◆ **TASK PROMPT**
The whole listing should be given back without any alteration.

◆ **RECORDS FOR PROCESSING**
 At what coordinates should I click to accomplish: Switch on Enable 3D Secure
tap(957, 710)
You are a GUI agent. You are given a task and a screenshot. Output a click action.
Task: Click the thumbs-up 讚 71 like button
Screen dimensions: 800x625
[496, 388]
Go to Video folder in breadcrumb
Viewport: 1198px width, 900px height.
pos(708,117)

◆ **REPLY**
 At what coordinates should I click to accomplish: Switch on Enable 3D Secure
tap(957, 710)
You are a GUI agent. You are given a task and a screenshot. Output a click action.
Task: Click the thumbs-up 讚 71 like button
Screen dimensions: 800x625
[496, 388]
Go to Video folder in breadcrumb
Viewport: 1198px width, 900px height.
pos(708,117)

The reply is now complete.